-- PASSAGE TO READ start --

# Dankung tubes?



## Jmart432 (Dec 31, 2014)

Hey guys I'm probably gonna be picking up a scout soon along with some bands. Since I live in Australia, I want to get enough bands to last me for a while. After doing some research, I decided on getting some straight cut single theraband gold. Recently though, I came across the dankung tubes. The most popular ones seem like the 1745 ones. After reading some posts and watching some videos, it appears that these an shoot just as fast and powerful as theraband PLUS they last a lot longer. What I need is decent bands that will shoot marbles and say 10mm steel balls flat for up to 20mmand ideally a set up that will last a while. The dankung 1745 seem to meet this perfectly. So are there any drawbacks to these tubes and also on simpleshot.com which is the best length to get?

Thanks
-Jacob


----------



## bigron (Nov 29, 2012)

pm nathan at simple shot he's in the vendor section he is real cool he'll answer all your questions and take care of you know problem or you can email him through the simple shot web site,hope this helps


----------



## Jmart432 (Dec 31, 2014)

I would do that but he's just one guy with one opinion and what I'm looking for is a census of how this performs, if you know what I mean


----------



## Jmart432 (Dec 31, 2014)

Also, I've read more posts and it seems like the 1746 may not be the best ones. Which size would be best for shooting up to 1/2 inch steel with decent power. Also which stet up (eg looped, double, 4, etc.)

-- PASSAGE TO READ end --
-- DATA ROWS start --

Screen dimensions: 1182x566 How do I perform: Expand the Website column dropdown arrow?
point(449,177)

-- DATA ROWS end --
-- DATA ROWS start --

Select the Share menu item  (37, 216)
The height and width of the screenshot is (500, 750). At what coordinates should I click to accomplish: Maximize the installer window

-- DATA ROWS end --

[GIVEN INSTRUCTION A] Can you condense the paragraph in the Dankung tubes thread that begins "Hey guys I'm probably gonna be picking up a scout" into a short list of its main facts?
[GIVEN INSTRUCTION B] Which kinds of ammunition does Jmart432 say he wants to shoot in the Dankung tubes thread?
[GIVEN INSTRUCTION C] Pick up the Dankung tubes thread after its final post and carry it on.

[ANSWER A]
- Jacob plans to buy a Scout soon, along with bands.
- He lives in Australia, so he wants enough bands to last a while.
- After some research he had settled on straight cut single Theraband Gold.
- He then came across Dankung tubes. The 1745 appears to be the most popular.
- Posts and videos suggest they shoot as fast and powerfully as Theraband and last much longer.
- He needs a long-lasting setup that shoots marbles and 10mm steel balls flat.
- The Dankung 1745 seems to fit that need.
- He asks whether the tubes have any drawbacks and which length is best to buy on simpleshot.com.

[ANSWER B]
- Marbles
- 10mm steel balls
- 1/2 inch steel

[ANSWER C]
----------



## Jacktrevally (Feb 14, 2011)

1842 looped for marbles 16mm and up to 10mm lead. Looped 1745 for 12mm-14mm lead and 1/2 in steel. This is what I've used on my scout


----------



## Jmart432 (Dec 31, 2014)

Ok. Do you think that looped 1745 would be overpowered for marbles? And I just measured my draw (~29 inch) so I assume I go with the first one, looped 1745 28' - 30' on this site - http://www.simple-shot.com/collections/new-bands/products/dankung-tubular-rubber-bandset-assemblies

Thanks for the tips guys


----------



## wll (Oct 4, 2014)

You have a large range of weight you are looking at. For marbles and 10mm steel balls 1745 will send them for sure. I used that for marbles and Jaw Breakers (84-90gr)

with a lot of power, I'm trying to get away from 1745 tubes just because I like a single tube for the way it looks and the fact, for me its neater.

I use pseudo 2050 and pseudo 3060 and they are very nice but again they are pseudo so you do have a bit of a loop. These are some powerful tubes, Looped 2050 can throw some pretty good lead, looped 3060 are very heavy to pull for me.

I have 5/16od x 1/16w singles and I like that set up a lot, but ..... they take more strength to pull back and really are not for target shooting per say. I use them now as my go to for ammo in about the 120-200gr range (they work best with 200+gr ammo). I might add that the tubes are pretty tough and I like that in the field.

But .... Don't just try tubes, many, many folks have great luck with bands as they are fast as heck and easier to pull back. You watch videos and most guys in Europe use flats, because of the speed, so don't count them out. There are guys who hunt and use store bought #64 rubber bands and do very, very well with them. There are many choices.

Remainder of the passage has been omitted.